US officials said the two sides would meet in Geneva following earlier discussions on the issue, including between US national security adviser Jake Sullivan and Chinese foreign minister Wang Yi.

“Our approach on China remains focused on ‘invest, align and compete’ but we also believe intense competition requires intense diplomacy to reduce the risk of miscalculation and unintended conflict.
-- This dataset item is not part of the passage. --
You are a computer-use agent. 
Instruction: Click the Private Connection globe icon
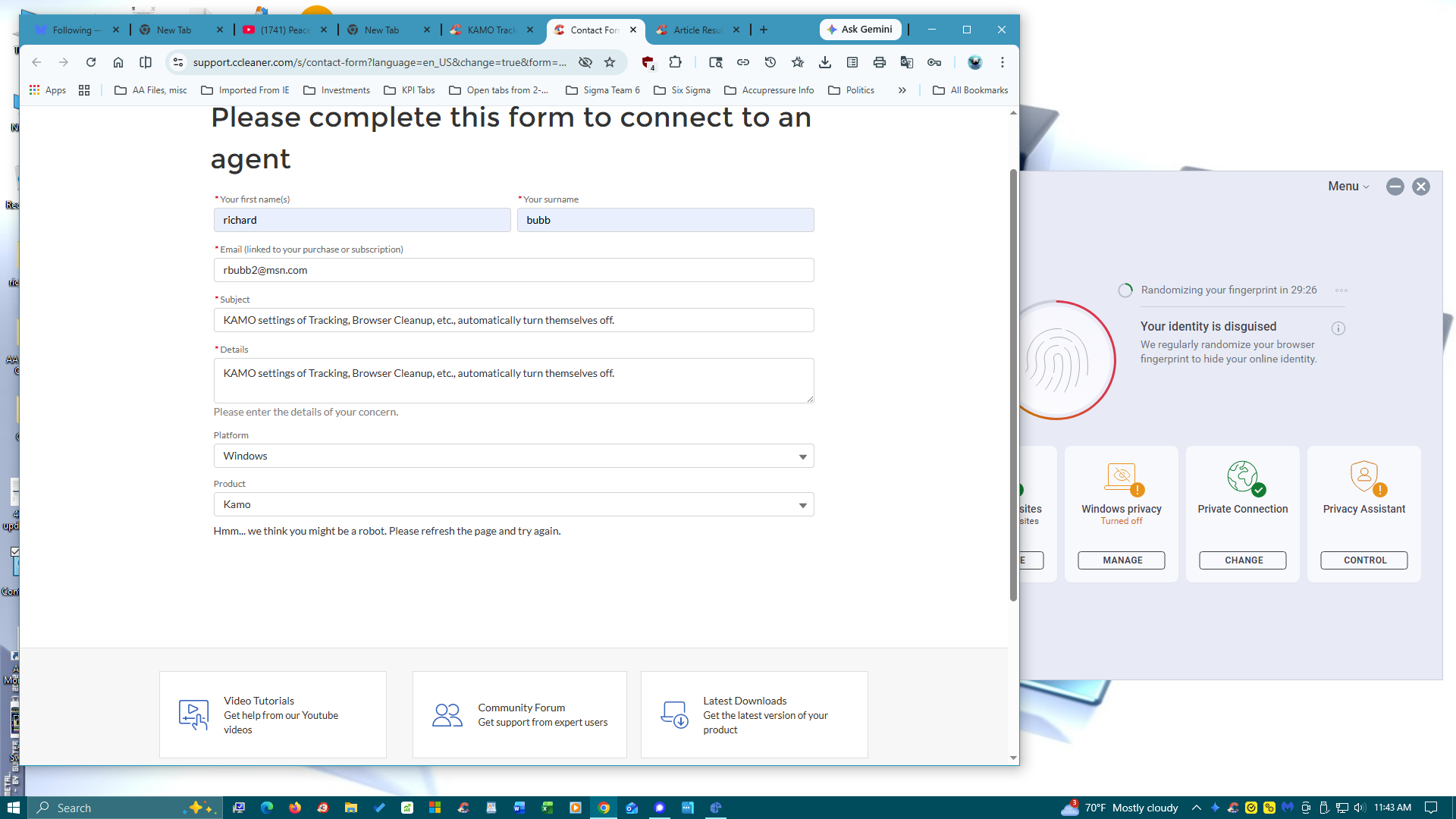point(1243,477)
This is particularly true in the case of AI,” said one US official.

A second US official said the Biden administration recognised the “transformative potential” of AI but was cognisant of the “necessity of striking a balance between risk management and seizing the opportunities provided by advanced AI”.

He said the meeting would focus on risk and safety with an emphasis on advanced AI systems but was not designed to deliver outcomes.
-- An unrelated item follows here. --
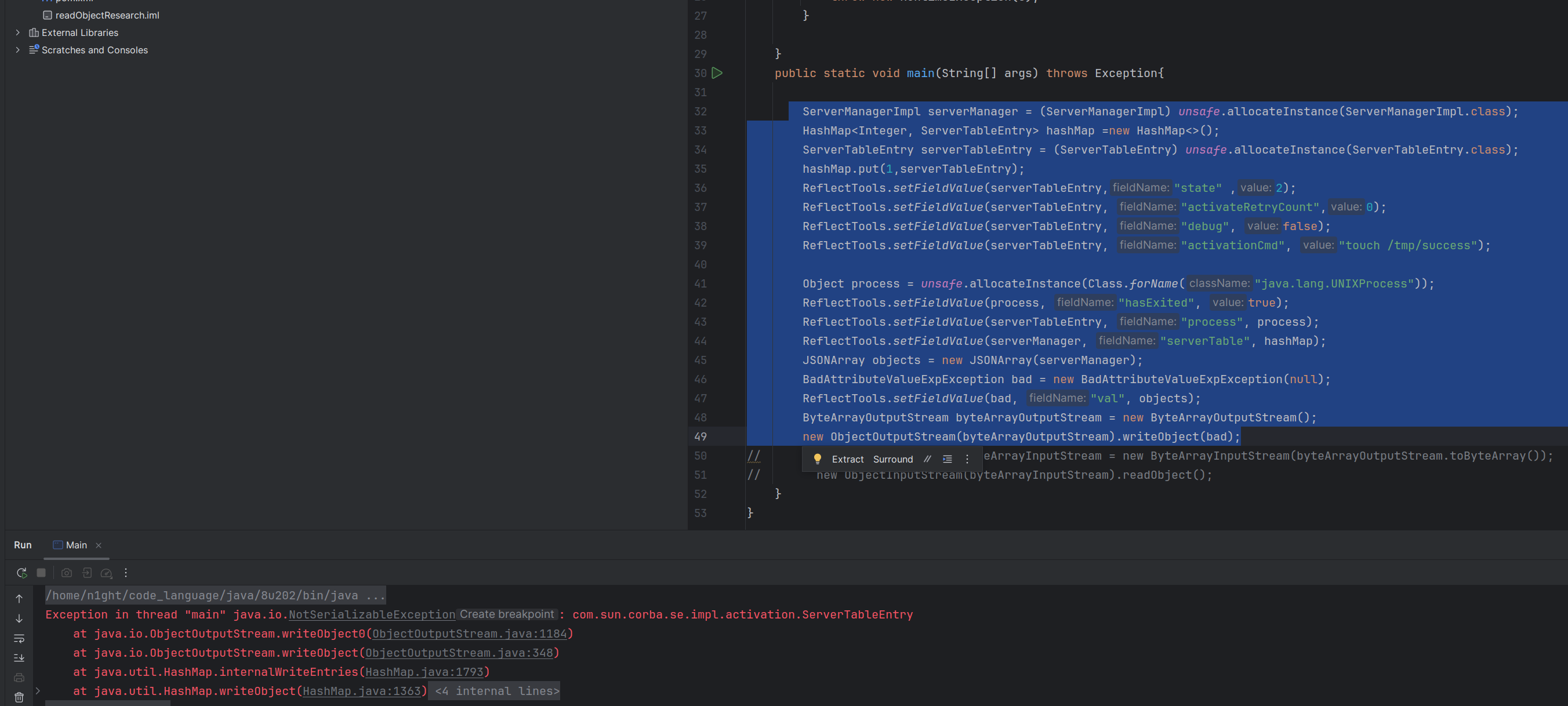Open ObjectOutputStream.java:1184 stack trace link
Screen dimensions: 1568x706
pos(469,634)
The official said the US would outline its stance on tackling AI risks, explain its approach on norms and principles of AI safety, in addition to holding discussions on the role of international governance. But he said the US would also voice concern about Chinese AI activity that threatened American national security.

He said China had made AI development a “major” priority and was rapidly deploying capabilities in civilian and military areas that in many cases “we believe undermines both US and allied national security”.

The US official said the talks were not aimed at promoting technical collaboration or co-operation on frontier research between the two countries.

“In addition to having national security risks, we also believe there are global risks posed by rapid advances in AI that is worth the US and China exchanging views on,” he added.

The AI dialogue is one of several outcomes from the summit in San Francisco in November. In line with the agreements reached, the US and Chinese militaries have reopened communication channels that China had stopped after then-US House Speaker Nancy Pelosi visited Taiwan in August 2022.

The US and China have also created a working group to address the shipment of ingredients for fentanyl from China to Mexico, where drug cartels use the chemicals to produce the deadly synthetic opioid.

While the agreements reached in San Francisco have helped stabilise relations between the powers, tensions remain high over a range of issues, including aggressive Chinese military activity around Taiwan and near the Philippines and US efforts to stop Chinese groups from getting advanced US technology, including chips for AI and the machine tools needed to build the powerful chips for AI applications.

The US on Tuesday is also expected to announce that it will quadruple the tariff on imports of electric vehicles from China. Last week, the US commerce department added several dozen Chinese groups to the “entity list”, which makes it difficult for American companies to export technology to the targeted entities.